Tragedia a Francavilla, l’assurdo omicidio suicidio

Foto AnsaFoto Ansa

Un uomo ha lanciato la figlioletta della compagna dal ponte del viadotto Alento dell’autostrada A14 al Km 390 in contrada Vallemerlo (Francavilla al Mare). Dopo ore e ore, durante le quali è rimasto aggrappato alla rete di protezione minacciando di uccidersi, si è gettato nel vuoto. In mattinata la donna era deceduta precipitando dal balcone di casa.

Fausto Filippone, 49 anni,  dirigente della Brioni, dopo sei ore passate sul ciglio del baratro, si è suicidato.

“Fermi, fermi, andatevene con quell’affare, non lo gonfiate” e “Chiedo perdono a tutti” sono state le sue ultime parole prima di volare giù dal viadotto proprio mentre i vigili del fuoco erano intenti a sistemare il gonfiabile di salvataggio sotto di lui.

Filippone, poco dopo le 13.30, aveva trascinato con sè fino al Km390 la bimba di 12 anni, Ludovica, e l’aveva spinta giù dal viadotto. La piccola, dopo un volo di trenta metri, è morta sul colpo. Da quel momento in poi, l’uomo ha minacciato più volte di lanciarsi nel vuoto se fossero intervenuti i soccorsi.

In mattinata, Marina Angrilli,  insegnante di lettere al liceo scientifico di Pescara “Leonardo da Vinci” e convivente di Filippone, era caduta dal balcone di un’abitazione in Piazza Roccaraso a Chieti Scalo, sita al quarto piano e di solito affittata agli studenti universitari. L’uomo, la convivente e la bambina risiedevano a Pescara. Giunta al SS. Annunziata in condizioni disperate per via delle gravi lesioni riportate, è deceduta poco dopo. Secondo alcune fonti, sarebbe stato proprio Filippone a lasciare la donna al Pronto Soccorso fornendo false generalità.

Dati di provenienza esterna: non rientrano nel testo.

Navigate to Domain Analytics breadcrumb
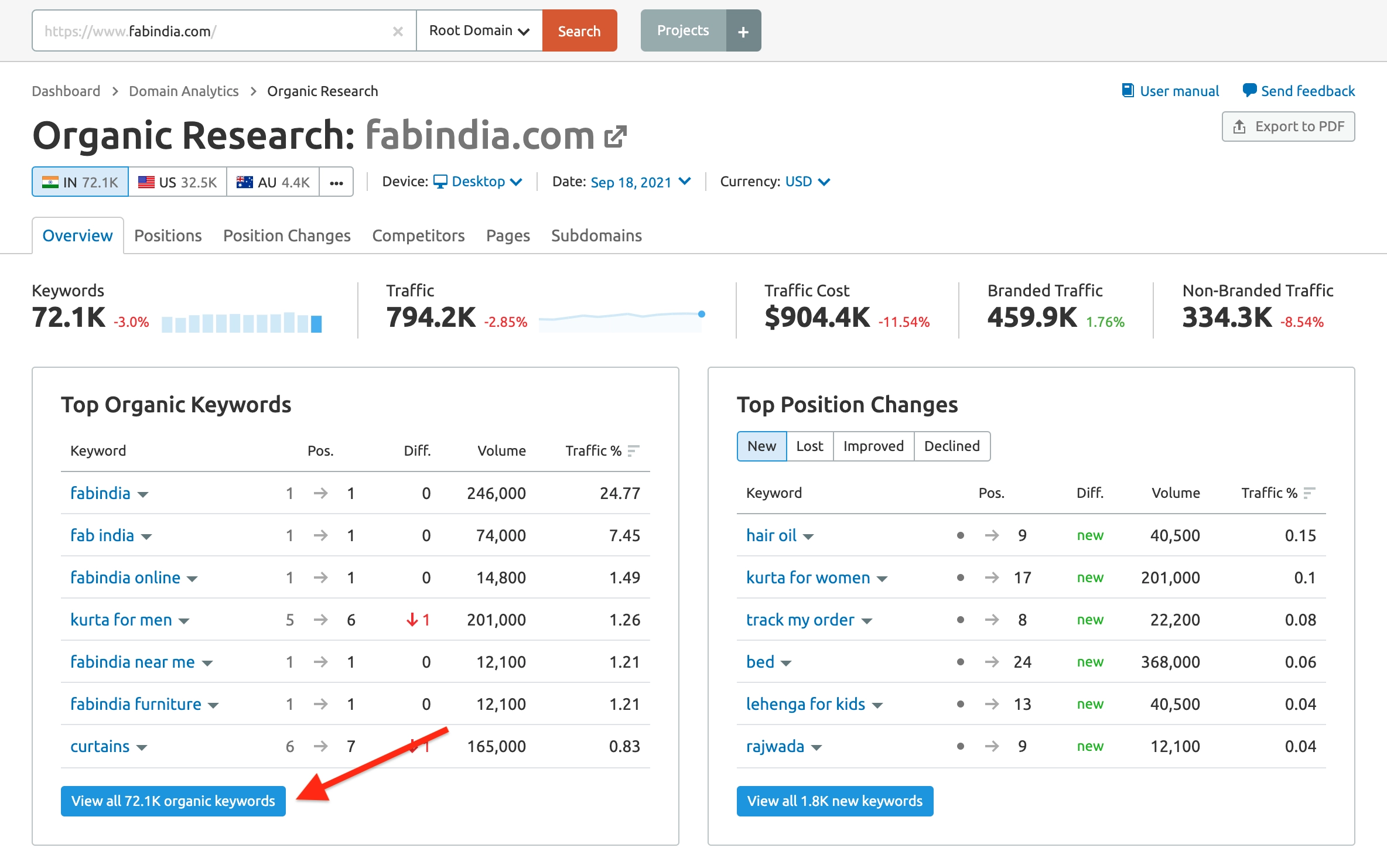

E’ ancora da accertare se l’insano gesto dell’uomo, che due mesi prima aveva perso anche la madre, sia stato scatenato dalla disperazione per la morte accidentale della compagna o se sia stato proprio lui a far cadere la donna dal balcone nel corso di una lite, avviando l’escalation di follia che ha portato alla tragica fine di un’intera famiglia. Sulla vicenda sta indagando la Squadra Mobile di Chieti.

Accorsi sul posto Carabinieri, 118, Vigili del fuoco e la sorella che hanno cercato invano di instaurare un contatto con lui. Il sostituto procuratore di Chieti, Lucia Campo, ha coordinato le operazioni alle quali ha partecipato il Nucleo Investigativo del Comando provinciale di Chieti, al comando del Maggiore Marcello D’Alesio. 

Nella nota diffusa in serata dalla Brioni SpA si legge: “Brioni, appresa la tragica notizia, si stringe sconcertata con tutti i suoi collaboratori alla famiglia di Fausto Filippone. Da anni impiegato nell’azienda, Filippone  è stato protagonista di un percorso di crescita professionale continuo, conquistando la stima e l’affetto di dirigenti e collaboratori. Il suo lavoro, svolto sempre con grande professionalità, ne aveva determinato recenti positivi sviluppi di carriera. Di fronte a tale tragedia, l’azienda e i suoi dipendenti si chiudono in un rispettoso silenzio”.